| Set problem |
Can you continue the world-building blog about the planet Tria, starting right after its final sentence?

| Page |

......

That’s Cres Chencia, which is still sinking, but not as quickly or as cornily as before. As for the text at the bottom, that’s the names of things in Cres Chencia — don’t worry, I know what they go to — but I’ll explain things in more detail in later posts. The reason I don’t just crop the photo so we only have the map is because I’m lazy because this is world-building month and rough drafts are part of the fun.

Hopefully I’ll be able to squeeze in the details before world-building month is over. It’s great to be back!

to live and die in tria

•August 2, 2008 • 6 Comments

Here’s how I know that participating in world building month is a good idea: I never would have taken the time to sort out these details otherwise. What I would have ended up with is a half-assed world that would inevitably require extensive work in later drafts that, in all likelihood, I would have been to lazy to do.

However, this was fun. I created a planet today. How many people can say that with a straight face, I wonder?

My planet is named Tria. Like our planet, it has a yellow sun and only one moon. However, Tria’s moon is considerably closer than ours, such that on a clear night, it never gets truly dark. The number of continents changes every few generations or so due to underwater seismic activity and the moon’s close proximity to the planet (and the tumultuous tides that result).

Present day Tria has four continents: Huojin, Fiarna, Penko, and Cres Chencia. Here’s a map (it was created in MS paint, so don’t expect anything fancy):

Since the story that I’m planning takes place entirely on Cres Chencia (as of right now), I’ll describe the Cres Chencian knowledge of the other three continents (but whether or not it’s correct is my secret!).

Huojin lies in the far north and is inhabited mostly by hunters and trappers. In the mountainous regions, there are several steel mines, and the Huojins blacksmiths are excellent at tempering the steel. Their swords are without rival. Nevertheless, the Huojins have rather simplistic, grotesque habits and are considered little better than barbarians.

Fiarna is lush with forests and grasslands and experiences a fairly temperate climate with four distinct seasons (much like most of North America and Europe). Fiarnians have moderate use of technology and can utilize the most basic principles of physics. Despite this, they are a savage people, highly skilled in combat–with or without weapons. They are best avoided.

Penko is a largely uninhabited continent due to its harsh climate. Roughly two-thirds of the land mass is desert. Several nomadic tribes are able to survive in the forbidding habitat, but it is yet unknown how. The savanna around the desert is home to fierce beasts of various kinds, and no humans are thought to dwell there. The southern tip of Penko opens up to grassland. It is believed that the farmers who inhabit that area are survivors from a continent that sank in past generations.

The details on the continent of Cres Chencia are much more elaborate, so I’m going to save that for the next post. Au revoir for now. :)

the cast

•August 1, 2008 • 4 Comments

As promised, I’ll talk a little about the characters that inhabit this not-yet-fleshed-out world of mine. I’m not dividing them up into good guy and bad guys. If everything goes according to the extremely flimsy plan I’m working with, this will be one fantasy novel without a dark lord or a hero. Essentially, there are just several different people running around with different priorities, causing problems for themselves and for one another. Everyone is both a good guy and a bad guy.

Whether or not I’ll be able to pull this off is a different matter all together, but I’ll worry about that when November rolls around.

......

| Given data |
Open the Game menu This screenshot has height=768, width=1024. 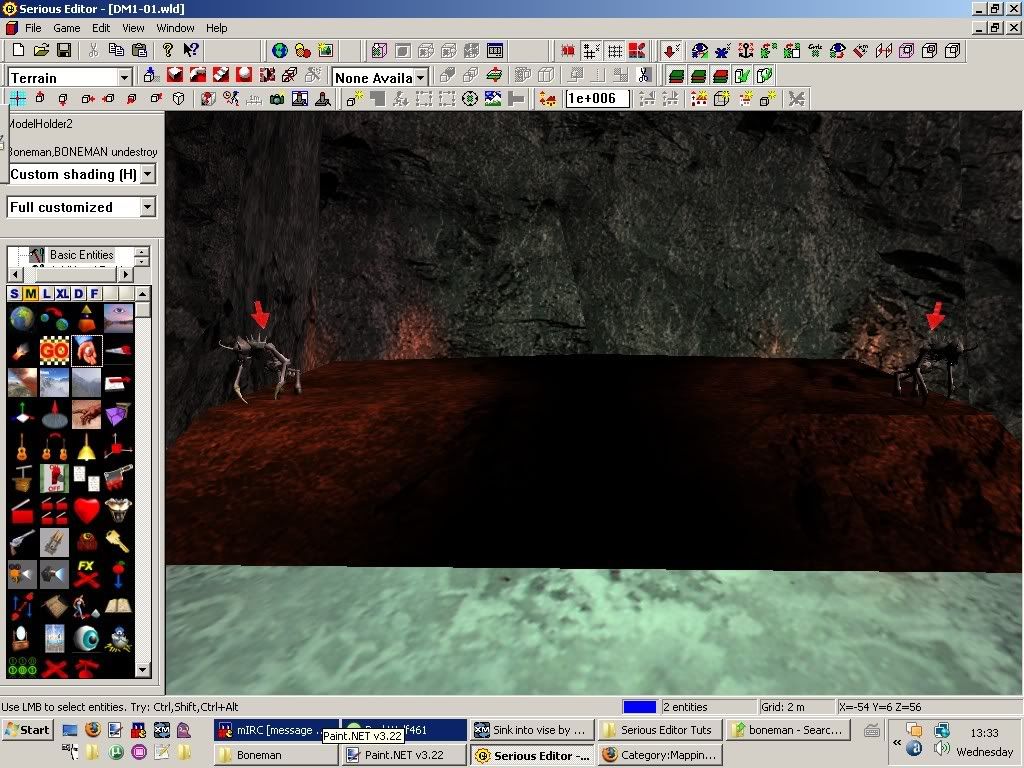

......

| Answer to this task |
Without further ado, allow me to introduce you to the main characters as of this point:

Caelan is arguably the MC, but not really. He’s just the point from where this whole idea spawned. He’s tall and lanky, with a lightly tanned complexion, brown eyes, and jaw-length brown hair that he is forever tucking behind his ears. The love of Caelan’s life is literature, owing to his upbringing as a servant for a well-to-do former naval captain who taught him to read as a boy. He also loves the sea. He resents authority and hates having to ask for help. He also believes, wrongly, that he can find happiness by being wealthy and independent, and he’s afraid of failure. Despite essentially marrying for money, he truly loves his wife and tries to make her happy (but he usually fails to do so).

Sol (Caelan’s wife) is the case of a good woman marrying the wrong man for her. She’s afraid of silence and hates to be alone, and she resents Caelan for being so wrapped up in his books all the time. She does, however, share his love for the sea, but she wants a husband who is also her friend. She also loves the rain, and tends to take long walks in stormy weather. This tendency often causes awful rumors to be spread about her. Out of loneliness, she eventually has an affair with…

Councilor Lucas is the representative from one of the poorer districts (decaters) who believes in equality between the classes and is a bit of a womanizer. He loves rare foods of any kind and as a result is a slightly portly chap. He hates both idleness and religion, but he appreciates good business. He also embraces technology and sees magic as a dying art in light of new science. He’s married, but only because it makes him appear more trustworthy in the political world.

Dita (Lucas’ wife) is a ferociously jealous woman and she’ll go to great lengths to ruin any woman whom she finds out has bedded her husband. It’s not that she loves Lucas but rather that she doesn’t want anyone getting her way. While she doesn’t actually love him, she does love the power that comes from being married to a councilor. She’s intelligent, loves art and music, and hates illiteracy. As a result, she pushes Lucas to focus on promoting education and the arts.

Ronan is a middle-class man who lives in Lucas’ decater and whose goal is to become wealthy and posh. He loves to tinker with whatever new gadgets he comes across and embraces technology. Despite his tinkering, he hates clutter and mess, and tends to be slightly obsessive compulsive about it. He owns a small book store, which he eventually loses to Caelan (along with his dreams of moving up in the world).

Ann (Ronan’s wife) is a very down-to-earth, practical sort of woman. She loves peace and quiet and enjoys doing menial tasks like cleaning and gardening. She hates confrontation and nearly always keeps her cool. She’s also very perceptive about what makes people tick, but is prudent and doesn’t flaunt what she knows. She’s loyal to a fault.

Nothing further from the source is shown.